_WORK TO COMPLETE_
1. In the passage on mass-producing small spacecraft, what eventual launch rate is the aim for each base?
2. Pick up the passage on mass-producing small spacecraft after its final sentence and extend it.

_DOCUMENT SEGMENT_
We are starting the mass production of small spacecraft with the aim of bringing costs down to reasonable levels. Current target cost is 40,000 per kilo per orbital launch (2017 prices) based on currently available technology, existing products and manufacturing techniques.  We aim for an eventual launch rate of 50 per year from each base.  Obviously we are starting at a lower launch rate depending on your individual needs and do not expect to see the benefits of mass production for at least five years.

We hope to eventually make orbital launches of up to 500kg at a target cost of 250,000, based on the H2Leo study, again
based on currently available technology, existing products and manufacturing techniques.
H2Leo flyback capsule

Our aim is to become a part of the mass colonisation space over the next 50 years.  Probability theory suggests that this may be all the time we have to get a mass of people into space 
(See Richard Gott III, New Scientist, 8 Sept 2007).

Currently only 100's of astronauts have entered space and most have returned safely.  Soon many more will follow through the activities of such companies as Virgin Galactic.  Our aim is to start the spread of humanity across the universe rather than simply visit as tourists.  Initially our aim is to test life support systems but eventually we intend to begin the terraforming of celestial bodies
to allow colonisation.

_SUPPLIED MATERIAL_
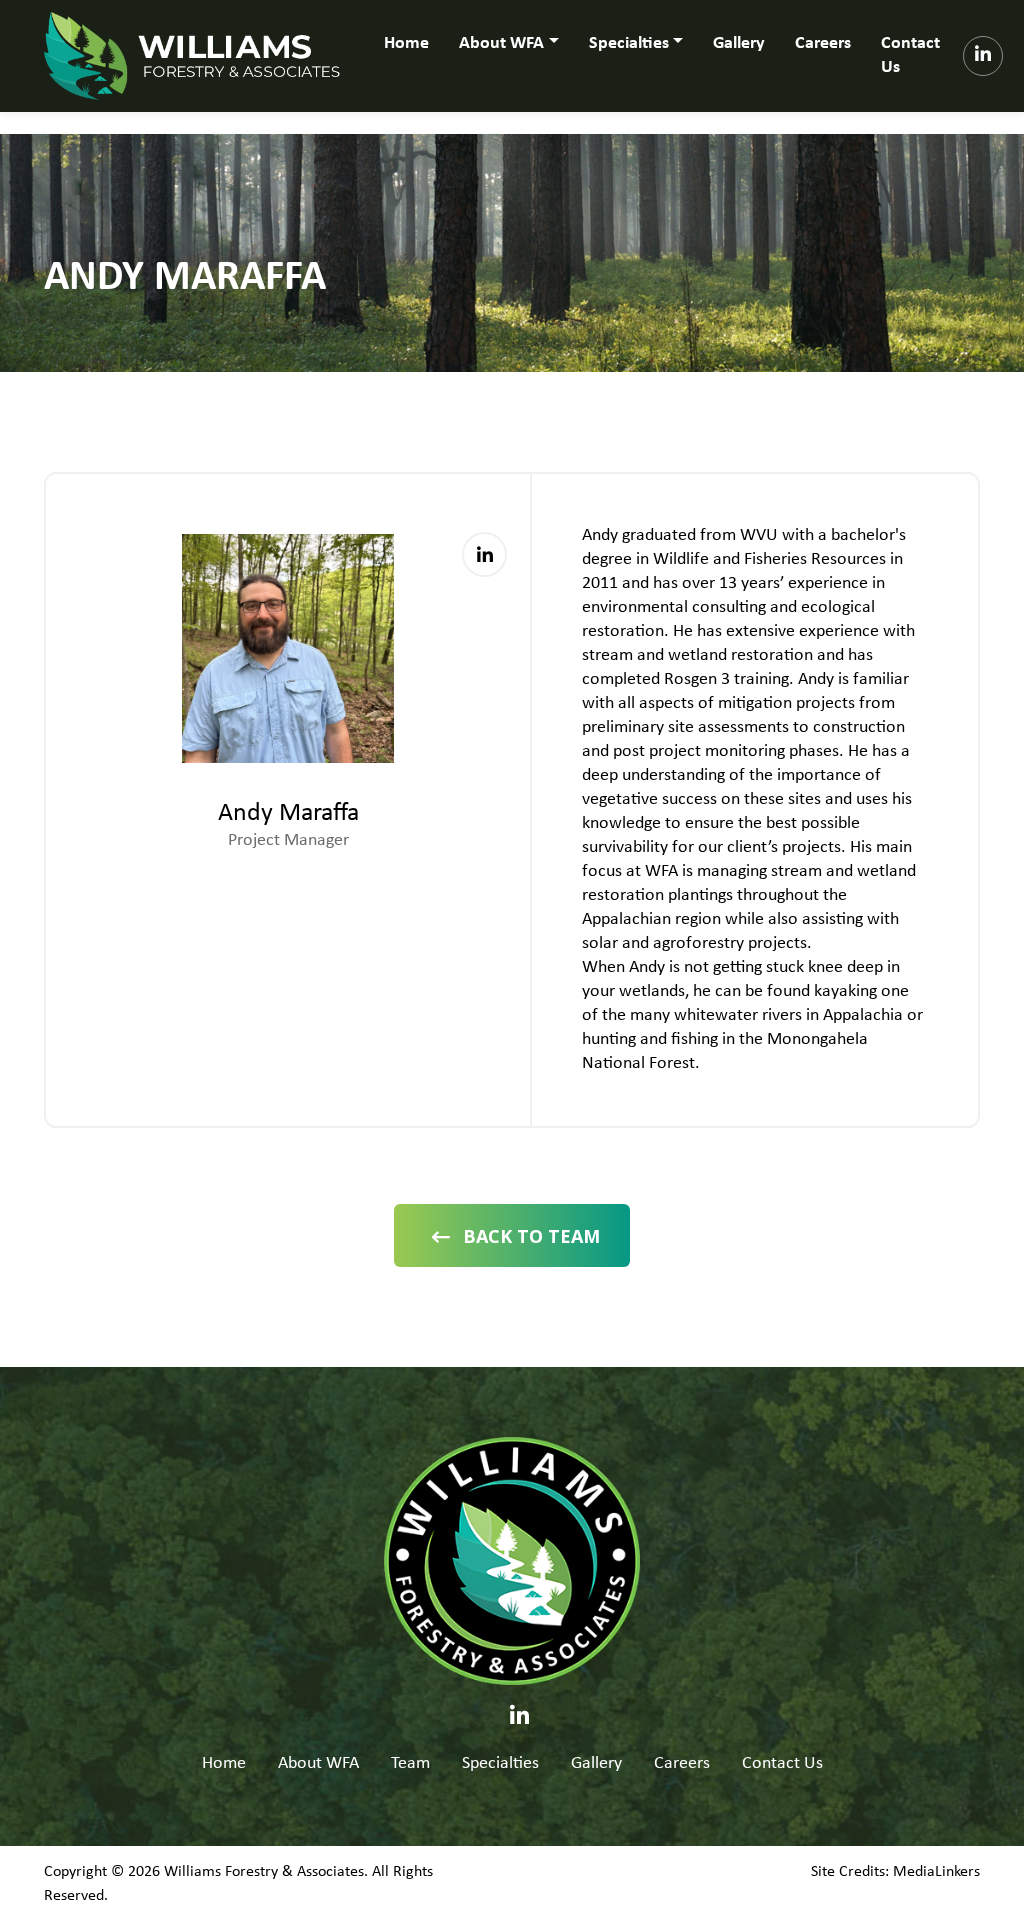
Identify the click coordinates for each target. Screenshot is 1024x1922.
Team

_EXPECTED RESPONSES_
1. 50 launches per year from each base.

2.
We are also aware that a mass- produced and low-cost system may be of enormous benefit in lifting low-value freight to orbit to service space stations and colonies on the Moon and Mars, as proposed by the American, Russian and Chinese governments.  This will be an early return for investors.

Once our principal business is established, we aim to re-invest profits in larger craft capable of assembling communities of around 70 people of all ages as colonists living on and inside asteroids.  These asteroids will then be used as self-propelling craft for interplanetary and interstellar travel.  Some of the most influential leaders of the space community's latest direction appears to agree with our aims (See Craig Covault, Aviation Week 18 Jan 2008).

Should you wish to become a founding volunteer and/or benefactor we shall be happy to hear from you.  How you will be involved in space travel will be explained once you have completed a confidentiality agreement which you must sign and return to us by post.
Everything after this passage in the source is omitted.